Саша засмеялась. Это был обычный аттракцион джазовых концертов – вытаскивать зрителей из зала на сцену. Что ж, почему нет? Драйв,
«Смех без причины – признак дурачины», – говорила Нора, когда маленькие Саша с Любой орали, прыгали и хохотали до полной одури.
Ну и пусть! Ей и хотелось сейчас быть дурачиной.
Она взобралась вместе с контрабасистом на сцену.
– Ну, – спросил он, – что ты будешь петь?
– Твой контрабас играет слишком мало нот! – засмеялась Саша. – Ты за мной не угонишься!
– Пхе! – фыркнул контрабасист. – Ты пой давай, а там поглядим.
«А ты играй давай!» – весело подумала Саша.
Ей почему-то пришла на ум ария Царицы Ночи из «Волшебной флейты». Интересно, как она будет звучать в виде блюза, да еще под аккомпанемент джазового контрабаса?
Тем более что по-настоящему, как пела она эту арию в Метрополитен-опера, больше она петь ее и не может.
Когда Саша запела, контрабасист явно удивился, несмотря на всю свою невозмутимость.

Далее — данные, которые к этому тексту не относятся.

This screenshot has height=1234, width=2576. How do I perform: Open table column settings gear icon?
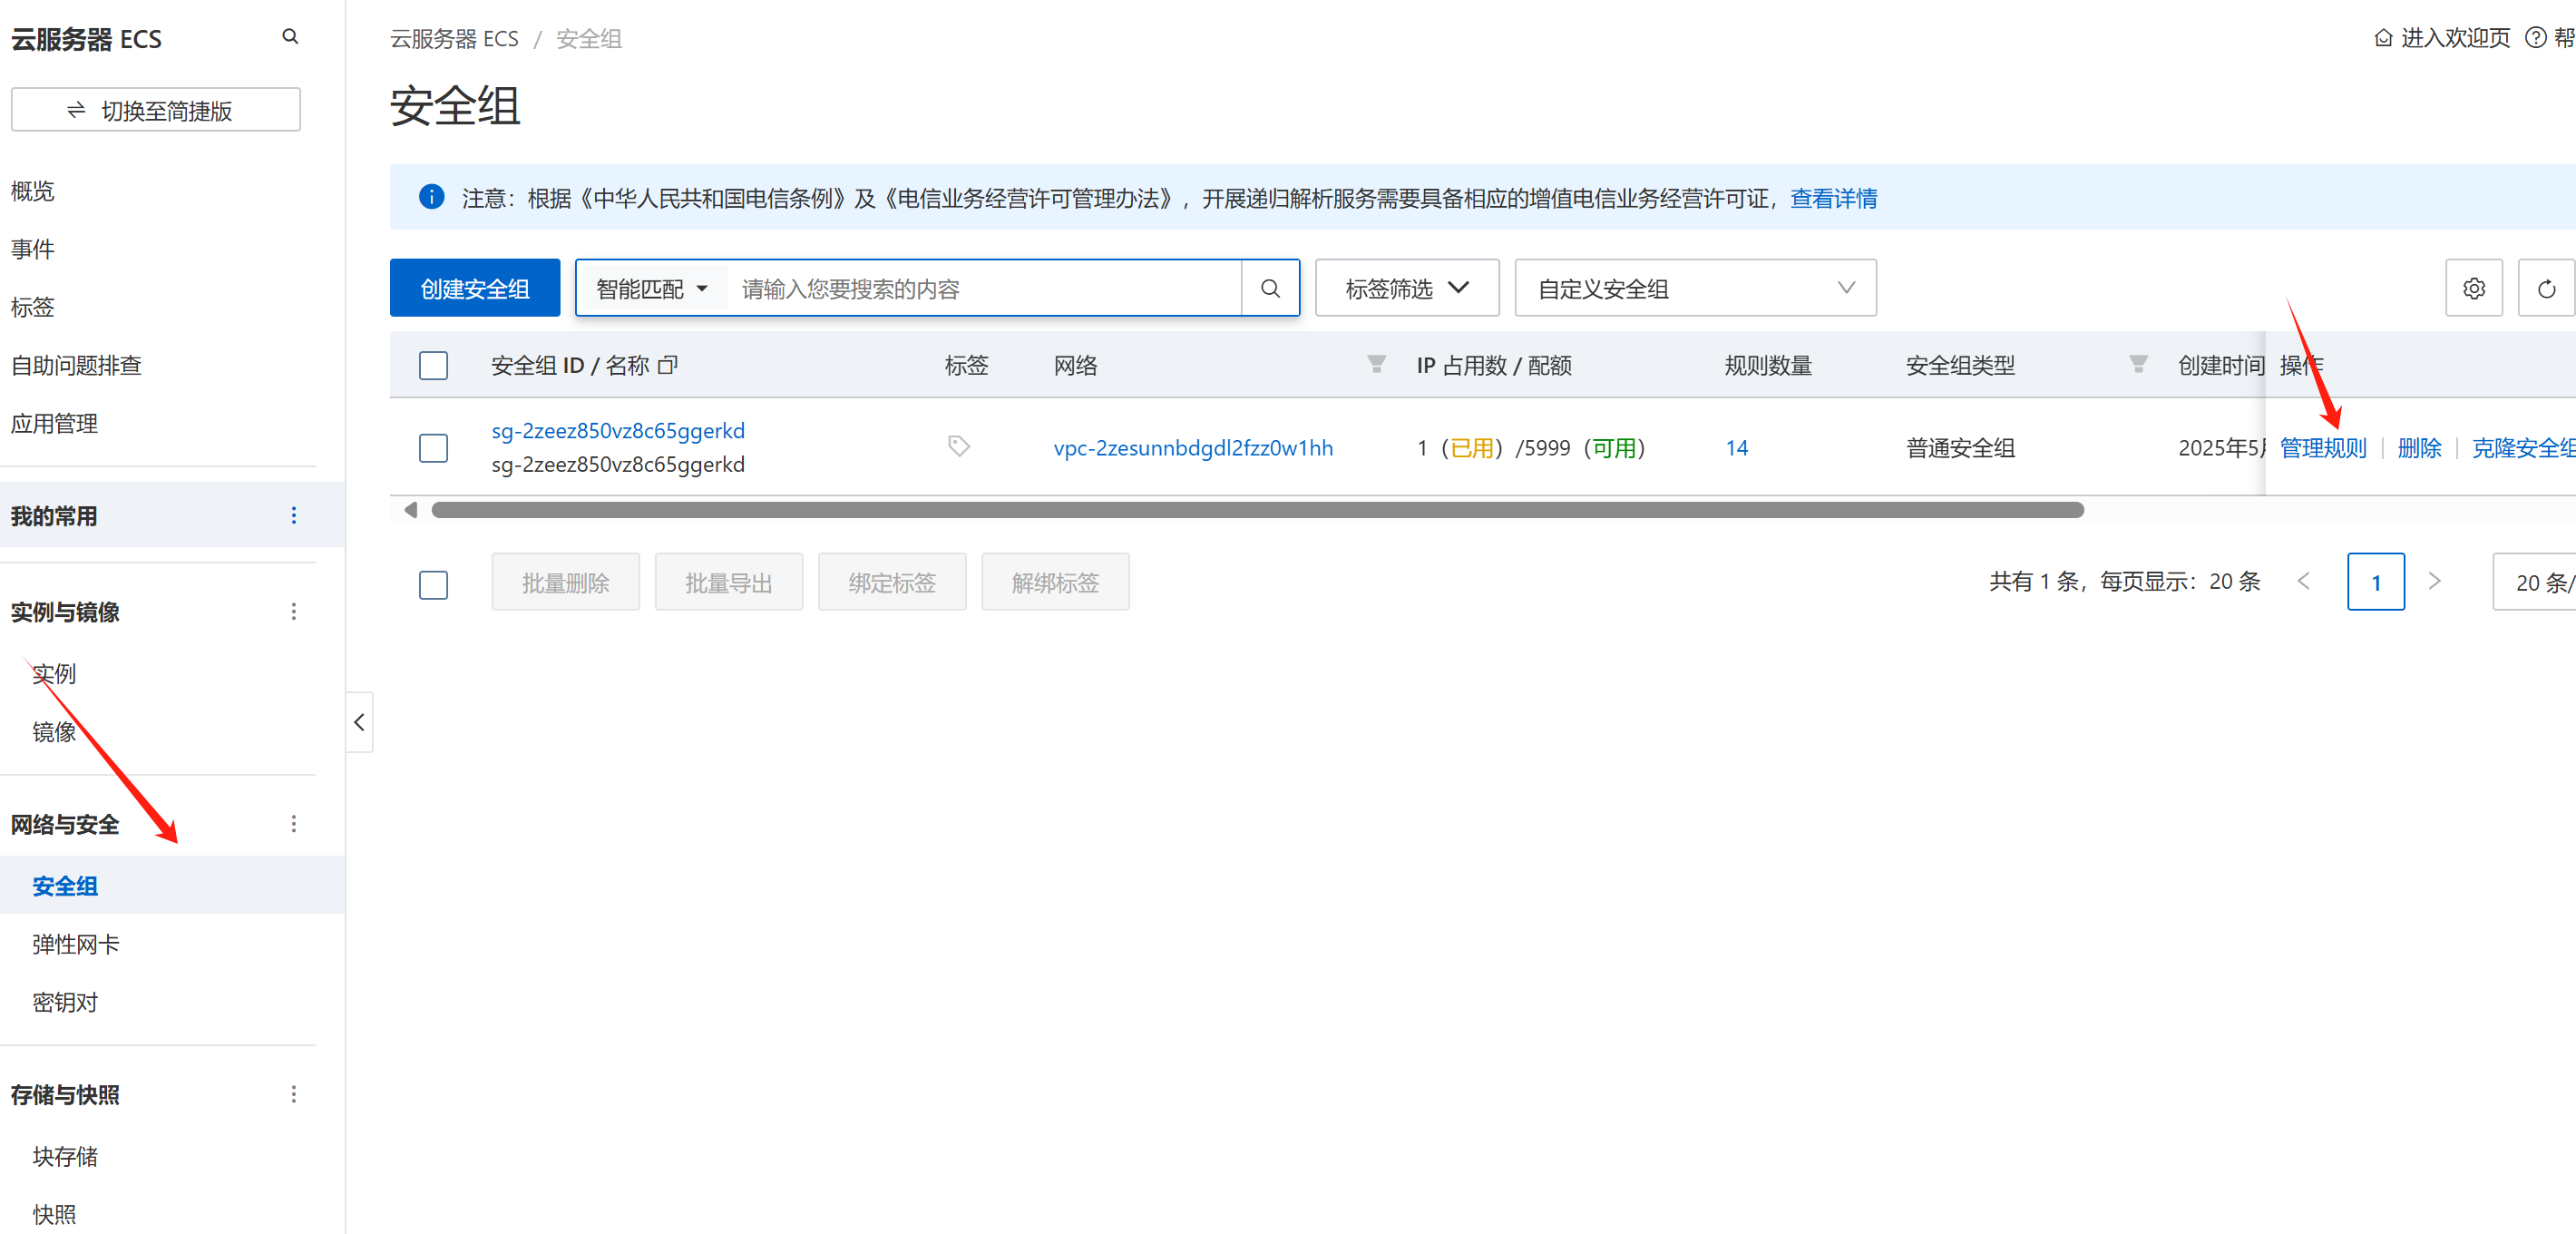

Клуб был старый, с репутацией, сюда приходили настоящие ценители джаза, и с чего вдруг эта дамочка взялась петь Моцарта – так он, конечно, подумал. Саша улыбнулась и развела руками – сам, мол, напросился! Музыкант снова фыркнул, поднял смычок – и вдруг со струн его массивного инструмента сорвались такие звуки, что пришло время удивляться Саше.

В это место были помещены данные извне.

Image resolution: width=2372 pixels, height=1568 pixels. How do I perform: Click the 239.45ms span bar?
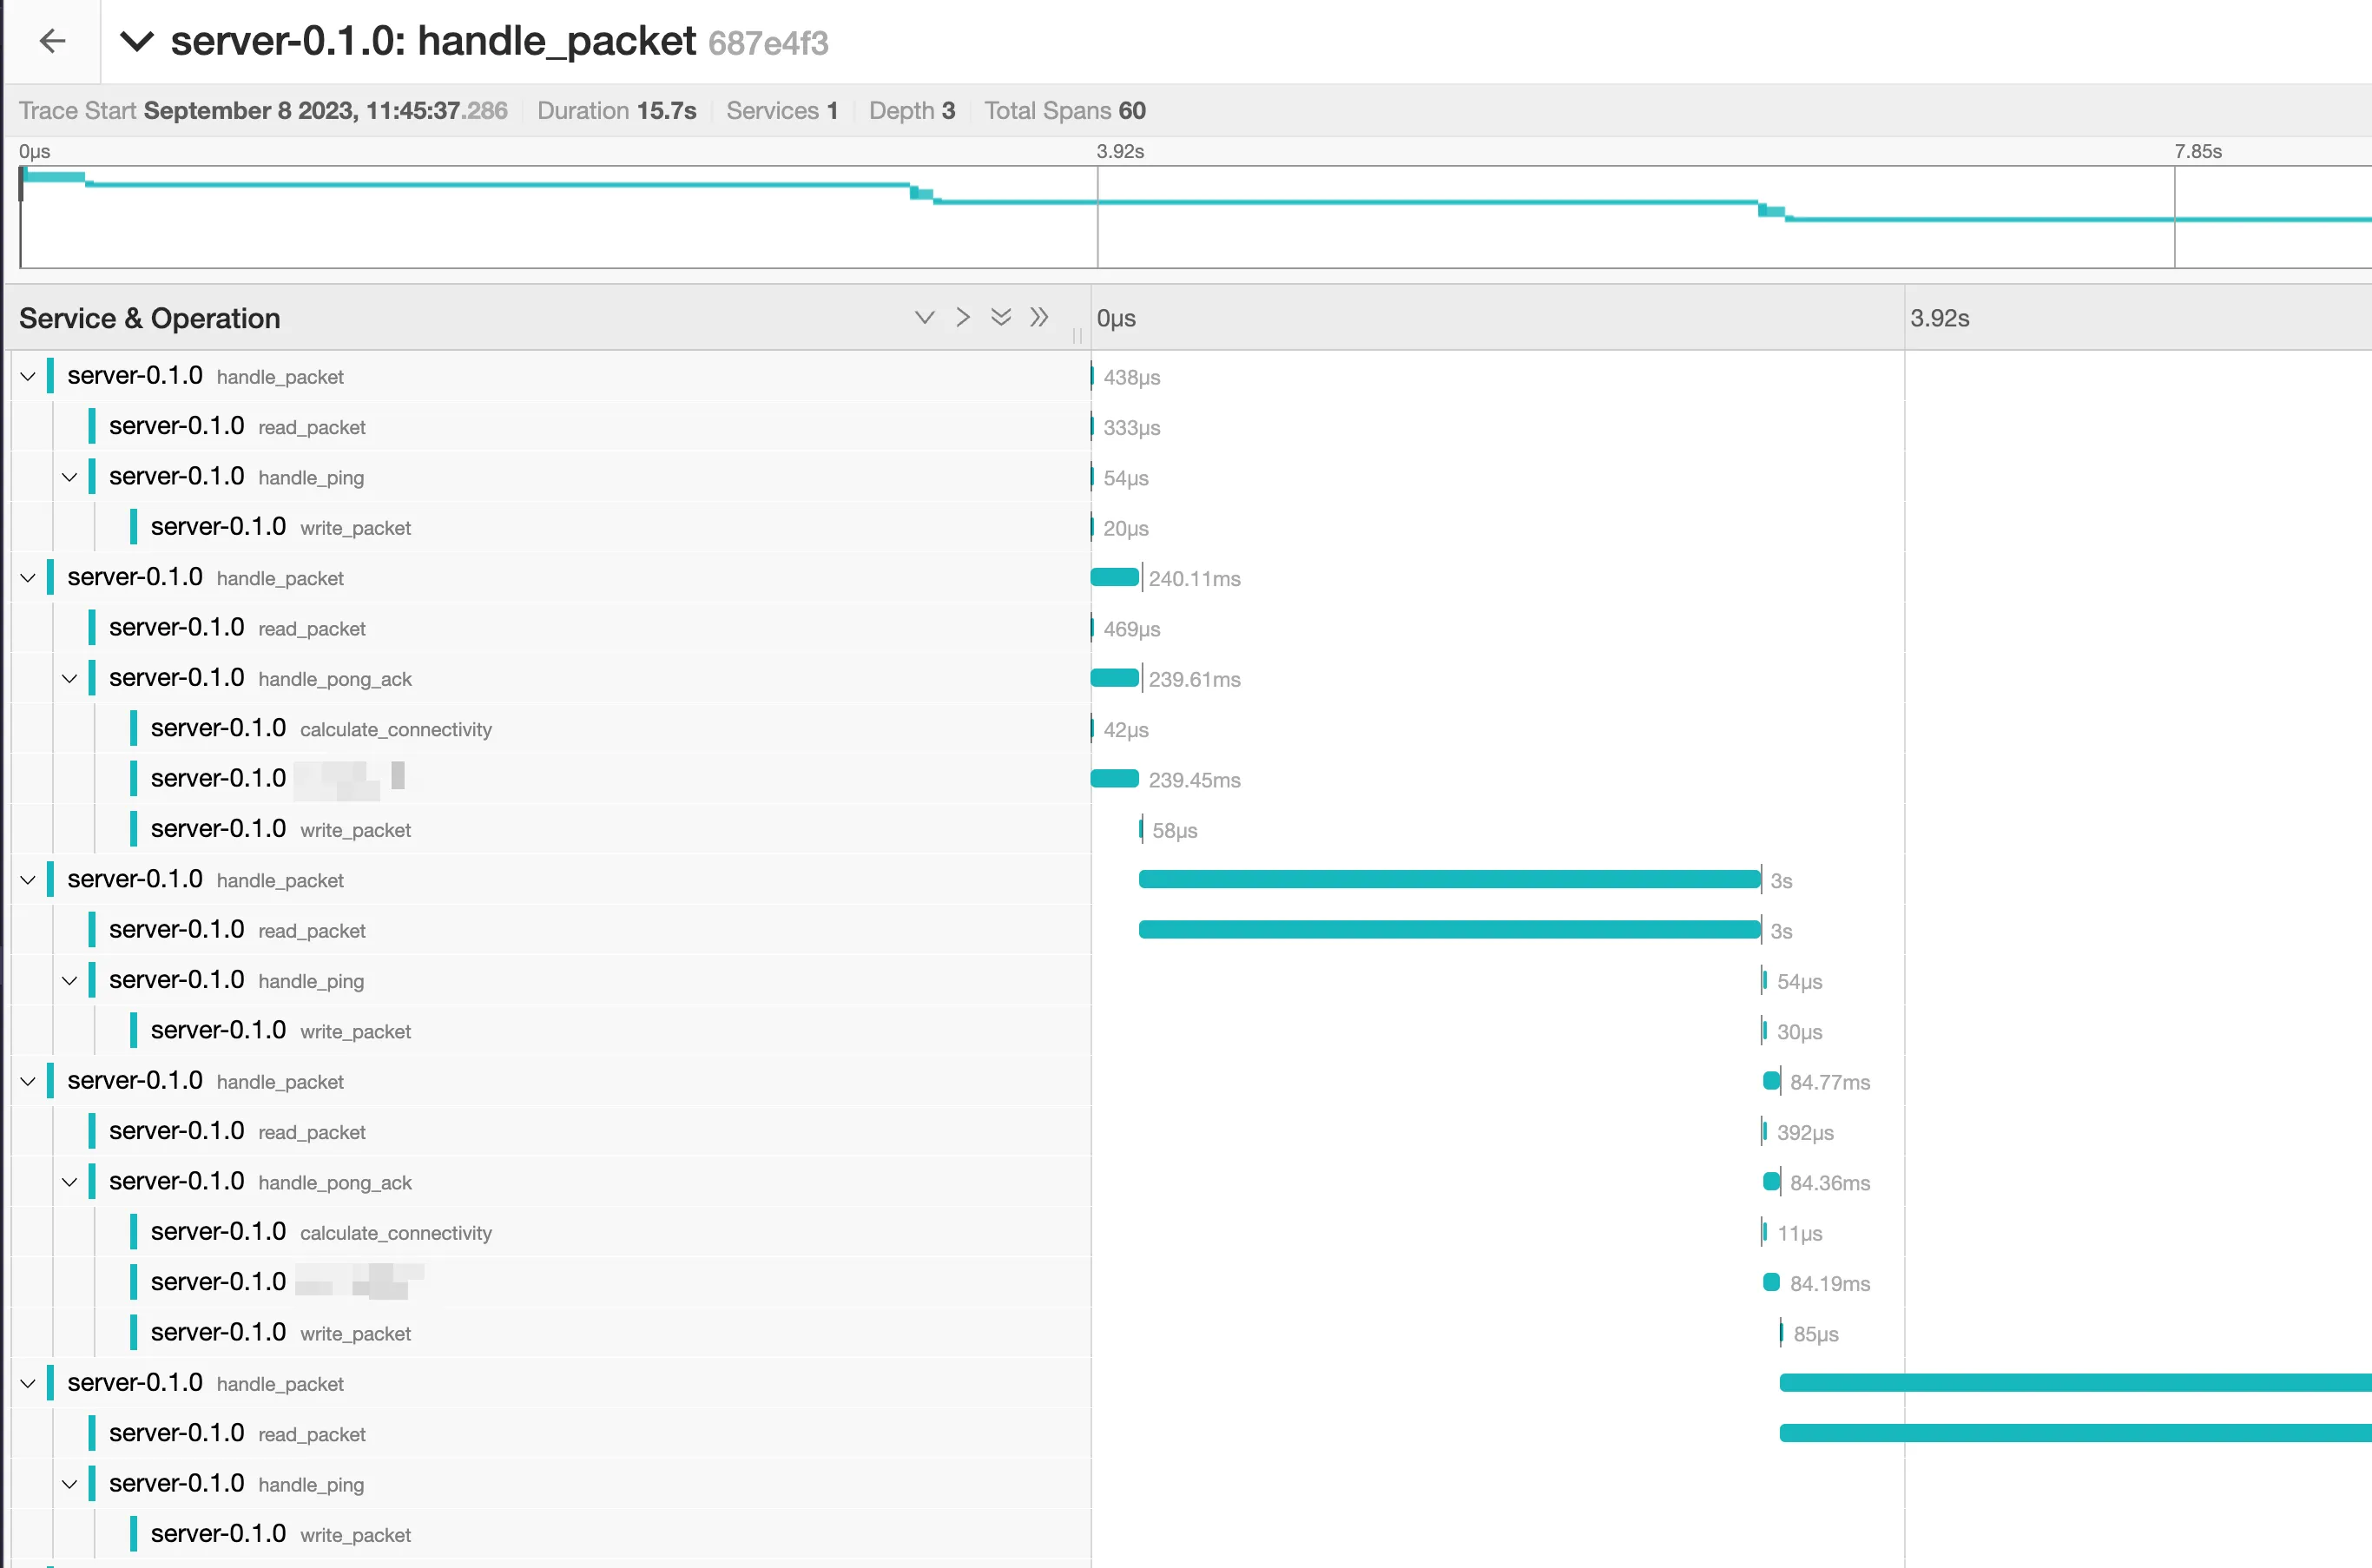tap(1114, 779)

Но она не удивлялась – она пела, контрабасист играл, и играл совершенно особенным, совершенно для нее новым образом: он оставлял ее голосу обширное пространство, и в этом свободном, окруженном могучим гулом пространстве голос ее звучал так, что она сама его не узнавала.
Когда Саша допела и контрабасист последний раз ударил смычком по струнам, зал взорвался такими воплями, каких ей никогда не приходилось слышать. Хотя публика выглядела вроде бы взросло и даже солидно: подростки-то редко ходят на джазовые концерты.

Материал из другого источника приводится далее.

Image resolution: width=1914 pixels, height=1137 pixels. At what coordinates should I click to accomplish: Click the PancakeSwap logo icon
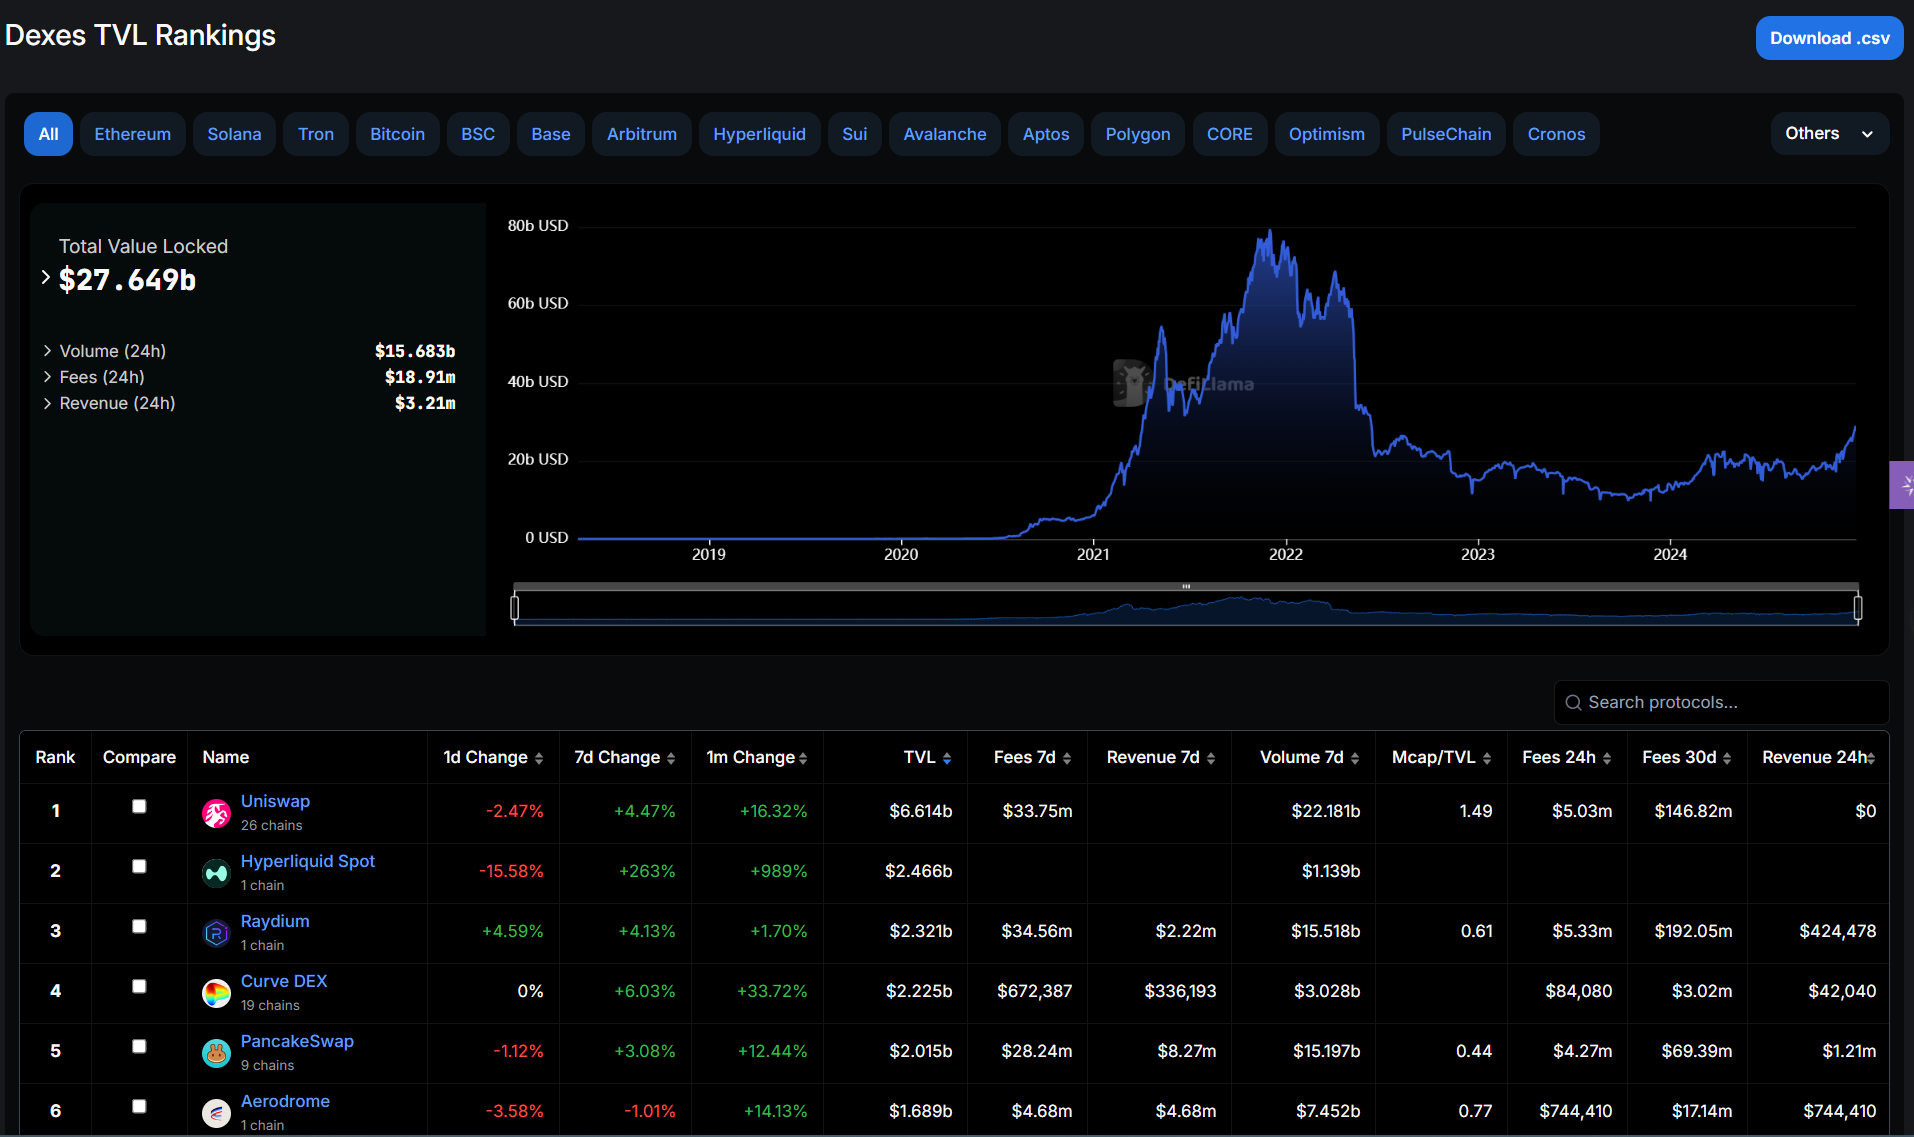pyautogui.click(x=216, y=1054)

– Если надумаешь петь со мной, позвони, – сказал контрабасист. – Или приходи, мы здесь часто играем.
– Спасибо, – кивнула Саша. – По-моему, получилось здорово.
– У тебя необычный голос, – сказал клавишник. – Вроде бы не такой, как в опере, но какой, я что-то не разберу.
– Я и сама уже не разбираю, – сказала она и поспешила спрыгнуть со сцены.
Ей совсем не хотелось сейчас рассуждать о своем голосе. Ей было весело, легко, блюзовые переливы еще плескались у нее внутри… Ей не хотелось думать ни о чем, что находилось за этими синими стенами! Разве только о Филиппе, но о нем ей хотелось думать всегда.